Confirm stickiness. Reload the canary path several times in one browser session; the network panel should request the same versioned remoteEntry.js every time. A different version on reload means resolution is not session-sticky.

Force a rollback. Temporarily lower ABS_THRESHOLD or inject errors into the canary, then watch the flag flip and the canary share fall to zero on the next bootstrap:

curl -s https://flags.example.com/api/flags/checkout-remote-rollout | jq '.rolloutPercentage'
# 0   <- watcher tripped; new sessions resolve to stable

Troubleshooting #

Flag flicker causing mixed versions in one session. Symptom: a user loads v1 for one widget and v2 for another in the same visit, often crashing on shared singletons. Diagnosis: the cohort was re-resolved per component instead of once at bootstrap, or sessionId is regenerated per page load. Fix: resolve exactly once in initRollout(), persist sessionId, and have every loader read getCohort()—never re-fetch the flag mid-session.

CDN or browser cache pinning a version. Symptom: you flip the flag to 0% but canary traffic continues for minutes or hours. Diagnosis: the flag JSON is being served from cache. Fix: serve the flag endpoint with Cache-Control: no-store (Step 3) or a very short TTL, and version the remoteEntry URLs so the canary script is immutable while the flag itself stays fresh. This pairs with CDN cache invalidation for federated remotes.

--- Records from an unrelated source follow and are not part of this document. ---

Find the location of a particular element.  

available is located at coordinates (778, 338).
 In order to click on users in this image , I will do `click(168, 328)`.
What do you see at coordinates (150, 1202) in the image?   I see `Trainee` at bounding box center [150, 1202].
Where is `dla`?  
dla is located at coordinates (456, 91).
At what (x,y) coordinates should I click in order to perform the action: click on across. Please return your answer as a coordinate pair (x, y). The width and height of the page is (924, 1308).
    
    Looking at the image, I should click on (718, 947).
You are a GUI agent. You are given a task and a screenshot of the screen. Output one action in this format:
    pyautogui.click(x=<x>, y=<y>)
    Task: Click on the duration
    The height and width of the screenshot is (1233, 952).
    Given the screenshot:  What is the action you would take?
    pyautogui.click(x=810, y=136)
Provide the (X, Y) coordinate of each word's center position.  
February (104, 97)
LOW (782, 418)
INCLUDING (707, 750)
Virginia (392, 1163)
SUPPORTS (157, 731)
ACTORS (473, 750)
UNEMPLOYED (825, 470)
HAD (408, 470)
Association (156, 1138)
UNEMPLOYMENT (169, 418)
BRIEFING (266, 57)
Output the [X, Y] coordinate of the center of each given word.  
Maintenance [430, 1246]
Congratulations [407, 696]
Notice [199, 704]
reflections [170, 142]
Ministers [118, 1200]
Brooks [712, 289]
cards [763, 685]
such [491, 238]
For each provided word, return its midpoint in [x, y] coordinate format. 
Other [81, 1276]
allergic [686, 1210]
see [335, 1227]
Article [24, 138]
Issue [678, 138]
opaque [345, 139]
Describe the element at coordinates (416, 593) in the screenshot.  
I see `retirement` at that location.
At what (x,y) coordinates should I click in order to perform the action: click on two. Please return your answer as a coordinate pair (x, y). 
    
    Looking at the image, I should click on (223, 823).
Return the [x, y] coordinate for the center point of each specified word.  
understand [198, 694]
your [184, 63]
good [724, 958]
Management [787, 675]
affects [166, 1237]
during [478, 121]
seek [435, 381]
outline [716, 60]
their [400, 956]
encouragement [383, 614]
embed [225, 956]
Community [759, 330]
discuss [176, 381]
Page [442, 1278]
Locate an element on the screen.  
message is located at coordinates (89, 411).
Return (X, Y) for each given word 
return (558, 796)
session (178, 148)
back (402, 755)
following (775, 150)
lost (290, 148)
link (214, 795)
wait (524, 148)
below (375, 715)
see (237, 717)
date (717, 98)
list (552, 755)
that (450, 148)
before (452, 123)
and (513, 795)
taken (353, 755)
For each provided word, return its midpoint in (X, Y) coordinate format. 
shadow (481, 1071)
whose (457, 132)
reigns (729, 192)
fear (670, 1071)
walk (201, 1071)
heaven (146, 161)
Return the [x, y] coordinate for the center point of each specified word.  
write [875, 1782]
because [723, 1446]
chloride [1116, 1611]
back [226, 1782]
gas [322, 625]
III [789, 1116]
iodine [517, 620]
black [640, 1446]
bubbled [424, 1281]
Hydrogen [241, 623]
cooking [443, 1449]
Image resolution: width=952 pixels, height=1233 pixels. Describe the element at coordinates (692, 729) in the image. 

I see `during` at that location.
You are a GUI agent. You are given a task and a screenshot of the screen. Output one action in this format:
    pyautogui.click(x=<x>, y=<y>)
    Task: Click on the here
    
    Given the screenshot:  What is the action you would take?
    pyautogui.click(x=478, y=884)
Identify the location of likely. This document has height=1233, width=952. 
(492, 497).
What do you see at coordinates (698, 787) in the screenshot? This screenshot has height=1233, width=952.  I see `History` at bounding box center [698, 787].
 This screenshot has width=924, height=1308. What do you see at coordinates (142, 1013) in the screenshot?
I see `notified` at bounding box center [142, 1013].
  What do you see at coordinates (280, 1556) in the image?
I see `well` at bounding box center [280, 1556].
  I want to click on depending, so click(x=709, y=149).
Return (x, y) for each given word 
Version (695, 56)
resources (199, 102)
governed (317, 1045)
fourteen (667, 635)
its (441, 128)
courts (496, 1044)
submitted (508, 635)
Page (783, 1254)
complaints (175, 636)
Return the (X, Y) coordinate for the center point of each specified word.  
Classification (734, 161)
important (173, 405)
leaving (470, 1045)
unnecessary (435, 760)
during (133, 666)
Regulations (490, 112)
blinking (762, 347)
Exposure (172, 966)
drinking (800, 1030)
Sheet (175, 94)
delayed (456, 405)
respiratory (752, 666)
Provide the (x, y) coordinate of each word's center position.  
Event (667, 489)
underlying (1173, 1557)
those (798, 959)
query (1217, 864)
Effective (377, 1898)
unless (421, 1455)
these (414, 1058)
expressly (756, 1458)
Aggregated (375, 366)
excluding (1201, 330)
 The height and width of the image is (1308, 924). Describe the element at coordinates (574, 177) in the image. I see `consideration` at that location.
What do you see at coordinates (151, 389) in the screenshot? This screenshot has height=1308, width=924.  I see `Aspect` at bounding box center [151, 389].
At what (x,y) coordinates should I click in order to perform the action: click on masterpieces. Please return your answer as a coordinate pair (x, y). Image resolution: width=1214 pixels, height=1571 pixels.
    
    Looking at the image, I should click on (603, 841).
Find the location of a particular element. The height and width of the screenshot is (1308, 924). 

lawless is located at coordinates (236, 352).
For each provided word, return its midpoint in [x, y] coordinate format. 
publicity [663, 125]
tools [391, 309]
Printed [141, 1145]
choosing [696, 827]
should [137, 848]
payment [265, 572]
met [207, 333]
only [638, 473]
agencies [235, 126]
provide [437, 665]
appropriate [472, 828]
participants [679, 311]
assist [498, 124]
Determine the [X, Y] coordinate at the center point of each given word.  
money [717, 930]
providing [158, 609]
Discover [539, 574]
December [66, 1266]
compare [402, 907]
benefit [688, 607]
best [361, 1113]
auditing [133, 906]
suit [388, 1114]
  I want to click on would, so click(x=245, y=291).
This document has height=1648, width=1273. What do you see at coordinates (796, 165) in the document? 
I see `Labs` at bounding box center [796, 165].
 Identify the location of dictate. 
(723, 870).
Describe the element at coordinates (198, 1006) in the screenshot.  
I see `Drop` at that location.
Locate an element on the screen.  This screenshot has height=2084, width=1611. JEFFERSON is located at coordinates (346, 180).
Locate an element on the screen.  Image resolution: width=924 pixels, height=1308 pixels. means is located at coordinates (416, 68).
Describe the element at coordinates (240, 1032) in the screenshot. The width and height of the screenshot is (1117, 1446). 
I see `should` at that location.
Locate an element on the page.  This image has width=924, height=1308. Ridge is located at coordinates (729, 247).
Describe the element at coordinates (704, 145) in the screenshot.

SSR/CSR flag mismatch causing hydration errors. Symptom: React hydration warnings and a flash of the wrong remote when the server renders one cohort and the client resolves another. Diagnosis: the server and client bucketed differently because they used different sessionId sources. Fix: resolve the cohort once on the server, serialize it into the HTML (e.g. window.__COHORT__), and have the client read that serialized value instead of re-bucketing.

Rollback fires on early noise. Symptom: the canary trips within seconds of release on a handful of sessions. Diagnosis: MIN_SESSIONS is too low or the watcher window is too short. Fix: require a meaningful sample before evaluating and compare against the live stable baseline rather than a fixed number, as shown in Step 5.